Pixel coordinate grounding data
◇ ◇ ◇ ◇ ◇
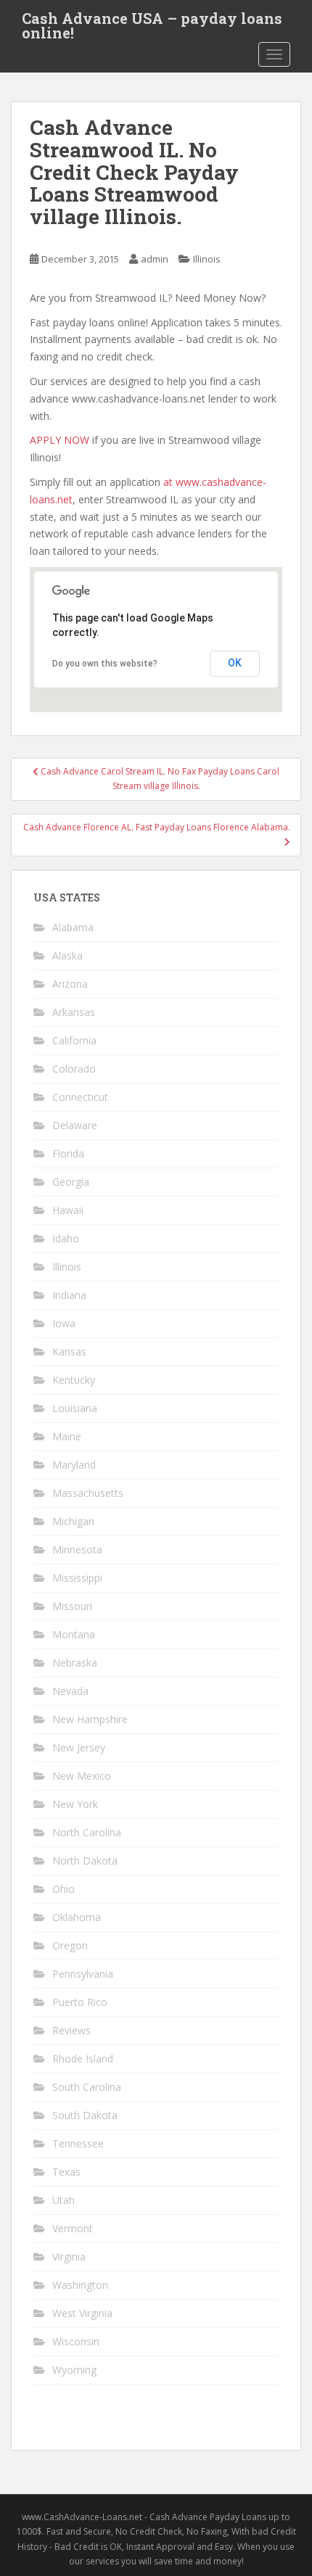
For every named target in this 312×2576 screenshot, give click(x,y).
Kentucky (73, 1380)
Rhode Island (82, 2058)
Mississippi (77, 1578)
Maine (66, 1436)
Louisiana (74, 1408)
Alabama (73, 927)
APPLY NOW (59, 440)
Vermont (72, 2228)
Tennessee (78, 2143)
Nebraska (74, 1662)
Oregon (70, 1945)
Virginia (69, 2256)
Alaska (67, 955)
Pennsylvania (82, 1974)
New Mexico (81, 1776)
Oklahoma (76, 1917)
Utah (63, 2200)
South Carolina (86, 2087)
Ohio (63, 1889)
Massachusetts (87, 1493)
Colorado (74, 1069)
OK (235, 663)
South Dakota (85, 2115)
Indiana (69, 1295)
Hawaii (67, 1210)
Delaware (74, 1125)
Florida (68, 1153)
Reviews (71, 2030)
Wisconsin (75, 2341)
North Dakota (85, 1860)
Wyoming (74, 2370)
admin (154, 258)
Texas (66, 2172)
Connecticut (80, 1097)
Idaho (65, 1238)
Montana (73, 1634)
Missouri (72, 1606)
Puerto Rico (79, 2002)
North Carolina (86, 1832)
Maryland (74, 1464)
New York (75, 1804)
◇ ◇ ◇ ◇ ◇
__TASK REQUIREMENTS__.
Output the line containing "North Dakota (85, 1860)" and each line after it through the close of the entries, unchanged and with no other lines.

__SOLUTION FOR THIS PROBLEM__.
North Dakota (85, 1860)
Wyoming (74, 2370)
admin (154, 258)
Texas (66, 2172)
Connecticut (80, 1097)
Idaho (65, 1238)
Montana (73, 1634)
Missouri (72, 1606)
Puerto Rico (79, 2002)
North Carolina (86, 1832)
Maryland (74, 1464)
New York (75, 1804)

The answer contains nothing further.